Eterno Retorno

Thursday, March 20, 2003



Donde es el reventón?
(fragmento del capítulo I)

Fue así como la pachanguita de Verónica inauguró un rosario de reventones muchas veces rezado en la vida de Zarrapaztrozo Trimigesto, que fue gradualmente aumentando en intensidad orgiástica y dionisiaca y que por momentos pareció no tener final, pues todavía no iniciaba la secundaria, cuando el Zara ya podía presumir haber asistido a más de una decena de bailes quinceañeros, narrando con orgullo que en algunos realizó la épica hazaña de colarse y bailar con la mismísima quinceañera todavestidaderosa.
Y conforme crecía las fiestas se multiplicaban. ¿Como puede haber siempre una mujer que cumpla 15 años en esta Ciudad? Se preguntaba el Zarito que para tercero de secundaria ya había corrido la milla y los bailes comenzaban a aburrirle.
Entonces prefería irse con el siempre buscado amigo- que- tiene- carro a dar vueltas por la ciudad acompañados de su respectivo cartón de cervezas en busca de feminas desprevenidas. Para cuando al Pastorzzo le empezó a crecer la greña, ya se animaban a llegarle a uno que otro antro encomendándose a las hadas de la noche para lograr pasar sin identificación de mayor de edad. Esa fue su etapa que jurídicamente sería clasificada como de ebriedad consuetudinaria. Comenzaba a beber desde que salía de la prepa, hasta que su organísmo le exigía el alto y arrojaba fuera lo ingerido. Más de una ocasión, Zarrapaztrozzo fue arrojado a las puertas de su hogar cuando rayaba el sol en calidad de costal de mazorcas. Ni las noviecitas que tuvo en ese entonces y mucho menos su jefa y su abuela pudieron convencerlo para que bajara la intensa marea de levadura que de jueves a domingo inundaba su cabeza y panza. El principio del fin de su etapa de bebedor y antrero fue cuando se fue a pasar un verano con su primo Mauricio (el primo chilango que todos tenemos) y una tarde estando en Tepoztlán le dieron a probar mota y decidió que sus parrandas de alcohólico eran la historia del tiempo perdido, pues en la Juana había encontrado el eden mutilado que se busca en cada noche de antro. “Con razón es tan buen negocio el narcotráfico”, pensó el Pazz que para pronto se enteró del paradero, precio y calidad que ofrecían todos los macizos caciques de su terruño.
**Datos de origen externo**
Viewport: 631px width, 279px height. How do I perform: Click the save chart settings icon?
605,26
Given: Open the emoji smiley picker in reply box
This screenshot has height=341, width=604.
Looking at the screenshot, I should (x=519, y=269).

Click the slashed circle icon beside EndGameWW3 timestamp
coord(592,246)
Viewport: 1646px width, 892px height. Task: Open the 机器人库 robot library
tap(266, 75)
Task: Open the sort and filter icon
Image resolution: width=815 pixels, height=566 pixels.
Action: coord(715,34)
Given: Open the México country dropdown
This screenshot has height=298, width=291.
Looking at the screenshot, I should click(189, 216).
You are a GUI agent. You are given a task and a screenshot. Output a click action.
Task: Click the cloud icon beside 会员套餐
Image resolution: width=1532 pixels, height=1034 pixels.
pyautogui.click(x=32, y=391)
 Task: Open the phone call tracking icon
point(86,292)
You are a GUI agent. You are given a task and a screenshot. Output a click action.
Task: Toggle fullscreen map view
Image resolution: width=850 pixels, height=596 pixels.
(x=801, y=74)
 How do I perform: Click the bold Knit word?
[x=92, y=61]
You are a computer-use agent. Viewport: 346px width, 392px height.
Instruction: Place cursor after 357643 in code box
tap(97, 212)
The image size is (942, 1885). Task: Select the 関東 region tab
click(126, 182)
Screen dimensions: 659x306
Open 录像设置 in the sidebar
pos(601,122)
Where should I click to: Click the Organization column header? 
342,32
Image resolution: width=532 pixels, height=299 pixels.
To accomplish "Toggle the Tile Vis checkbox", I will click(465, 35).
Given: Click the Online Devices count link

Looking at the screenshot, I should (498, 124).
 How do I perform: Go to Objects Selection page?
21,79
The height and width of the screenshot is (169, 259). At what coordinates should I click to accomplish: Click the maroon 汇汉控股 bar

Adquirió en poco tiempo los hábitos y precauciones propias de todo pacheco, es decir botecito de gotas para los ojos, pastillas para el aliento, un hitter hechizo para las fumadas de urgencia, su cajetilla de Delincuentes o Paciflores y un sobrecito con sábanas de papel arroz que compró en Coyoacán para las ocasiones especiales. La frecuencia de sus vistas a los antros disminuyó considerablemente y ahora le daba por irse a Icamole o a la Huasteca a contemplar las estrellas, aunque eso sí, no faltaba a las tocadas y una que otra vez se lanzaba al Barrio Antiguo, aunque sin entrar nunca a los bares, a no ser que una fémina se lo solicitase.
Para cuando entró a estudiar a la Facultad de Filosofía y Letras, el Zar era un poco de todas sus radicales etapas de reventado. De repente un six pack futbolero, de repente un gallito campirano, una reunión nostálgica con los compas de la prepa y una que otra exploración a los antros en compañía de Alejandra. Lo que sí nunca pensó el Zara que llegaría a hacer fue estudiar en turno nocturno, pues tal vez por una reminiscencia de las largas esperas infantiles cuando su madre estudiaba, nunca le cayó el veinte de estar refundido en un salón de clases a las diez de la noche y pese a tantas jarras y noches en vela, la idea le parecía simplemente inmoral. Sin embargo para segundo semestre, le ofrecieron una chambita en el Museo de Arte Contemporáneo que aceptó más por la presión familiar que por convicción propia, de modo que dijo adiós a la tienda de discos en la que laboraba por las tardes e inscribió sus materias en el misterioso e inquietante horario nocturno.
Y esa noche de martes parecía estar más arrepentido que nunca de haber decidido ser universitario noctámbulo. Las explicaciones sobre la concepción cosmológica de los pre socráticos simplemente no podía entrar en su cabeza, pues sentía que a esa hora debería estar en casa y le repateaba saber que un largo camino y dos camiones que tardarían mucho en pasar lo separaban de ella.
Finalmente, el maestro se dignó a pronunciar el esperadísimo “continuamos mañana”.